Esta vez, Eleonor no dijo ni hizo nada, solo mantuvo la mirada fija en él sin parpadear.
A un lado, Fabián observaba la escena en silencio, como si de repente hubiera entendido algo.
Por su parte, Benicio presionó la lengua contra la mejilla, miró a Leonardo y sus ojos mostraron un filo agudo:
—Hay mucha gente que quiere la vida de Iker, tú no eres el primero en la fila. Hoy, si lastimas a él o a Eleonor, puedo hacer que desaparezcas de aquí sin dejar rastro.
Nadie dudaría de la veracidad de esas palabras. Después de todo, era alguien de la familia Estrada; tenían los medios.
Esto tampoco estaba en los planes de Leonardo.
Claramente, Oliver aún no había llevado a Eleonor a reconocer a la familia Estrada, pero el tercer hermano de los Estrada había venido y estaba decidido a meterse en este lío.
Era obvio que ya conocían la identidad de Eleonor.
Si los Estrada no hubieran venido, después de tener éxito, los subordinados de Iker estarían sin líder y, aunque estuviera en Frescura, él podría haber escapado fácilmente.
Pero ahora, lograra o no su objetivo, no podría salir ileso.
La familia Estrada no se quedaría de brazos cruzados.
Sin embargo, Eleonor seguía en sus manos, así que no entró en pánico.
—La familia Estrada realmente tiene mucho poder, lástima que yo… el que no tiene nada que perder, no tiene miedo.
—Entremos a hablar.
Iker apartó la mirada y miró a Leonardo con aparente soltura:
—Hablemos. Quizás pueda ofrecerte alguna condición que te interese.

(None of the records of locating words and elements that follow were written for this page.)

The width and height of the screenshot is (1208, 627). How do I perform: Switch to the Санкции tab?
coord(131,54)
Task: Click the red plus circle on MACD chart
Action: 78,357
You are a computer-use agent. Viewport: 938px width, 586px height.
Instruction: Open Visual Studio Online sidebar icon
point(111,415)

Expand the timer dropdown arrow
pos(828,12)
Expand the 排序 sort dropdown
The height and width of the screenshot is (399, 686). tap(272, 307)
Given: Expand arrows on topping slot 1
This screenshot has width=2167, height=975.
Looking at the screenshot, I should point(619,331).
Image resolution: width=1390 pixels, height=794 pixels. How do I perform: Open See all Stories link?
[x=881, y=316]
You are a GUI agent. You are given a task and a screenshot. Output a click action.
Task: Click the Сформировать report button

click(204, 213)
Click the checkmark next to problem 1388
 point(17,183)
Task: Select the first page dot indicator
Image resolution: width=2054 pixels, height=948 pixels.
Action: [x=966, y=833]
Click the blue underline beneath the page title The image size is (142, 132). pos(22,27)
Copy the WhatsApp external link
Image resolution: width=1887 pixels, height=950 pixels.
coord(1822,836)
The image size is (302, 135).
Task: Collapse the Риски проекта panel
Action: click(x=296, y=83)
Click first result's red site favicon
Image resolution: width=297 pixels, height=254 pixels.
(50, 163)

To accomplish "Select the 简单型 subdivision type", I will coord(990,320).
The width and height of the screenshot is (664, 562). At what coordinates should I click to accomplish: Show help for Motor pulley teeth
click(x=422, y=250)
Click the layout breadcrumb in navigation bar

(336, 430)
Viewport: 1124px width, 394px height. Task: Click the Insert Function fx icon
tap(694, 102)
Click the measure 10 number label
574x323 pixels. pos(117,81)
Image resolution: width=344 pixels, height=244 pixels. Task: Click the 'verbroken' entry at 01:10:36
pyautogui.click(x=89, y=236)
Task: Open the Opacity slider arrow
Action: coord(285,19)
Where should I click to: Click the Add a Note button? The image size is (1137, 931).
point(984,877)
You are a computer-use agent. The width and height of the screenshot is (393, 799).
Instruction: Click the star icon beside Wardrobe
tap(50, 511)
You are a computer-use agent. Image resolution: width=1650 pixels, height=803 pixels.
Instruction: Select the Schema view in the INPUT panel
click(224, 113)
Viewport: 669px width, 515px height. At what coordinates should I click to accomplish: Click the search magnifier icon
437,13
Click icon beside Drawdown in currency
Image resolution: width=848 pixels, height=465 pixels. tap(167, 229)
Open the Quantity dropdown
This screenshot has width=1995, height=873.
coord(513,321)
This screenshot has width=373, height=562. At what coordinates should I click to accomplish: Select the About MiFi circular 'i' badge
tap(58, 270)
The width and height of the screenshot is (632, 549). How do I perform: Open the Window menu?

Leonardo también necesitaba tiempo para pensar en una estrategia completa, así que no se negó.
El grupo caminó hacia la sala de estar. Simona se quedó al final, susurrando algo a la gente que trajo.
—¿De verdad crees que porque están los Estrada tú y Iker van a salir ilesos?
Eleonor no respondió. Movió la mano que mantenía sobre su vientre.
—Me duele la panza.
—¿Y a mí qué me importa que te duela?
El tipo lo desestimó con indiferencia:
—Pues que te duela, a todo el mundo le ha dolido la panza alguna vez.
Eleonor frunció el ceño.
—Estoy embarazada.
—Cualquier malestar en una embarazada, si no se trata bien, puede terminar en dos muertes.
Eleonor exageró intencionalmente la gravedad y le recordó:
—Recuerdo que hace un momento, ahí abajo, Leonardo te advirtió que no podía haber ningún error, ¿verdad?
—Si me escapo bajo tus narices, cuenta como un error. De la misma manera, si me muero bajo tus narices, también es un error.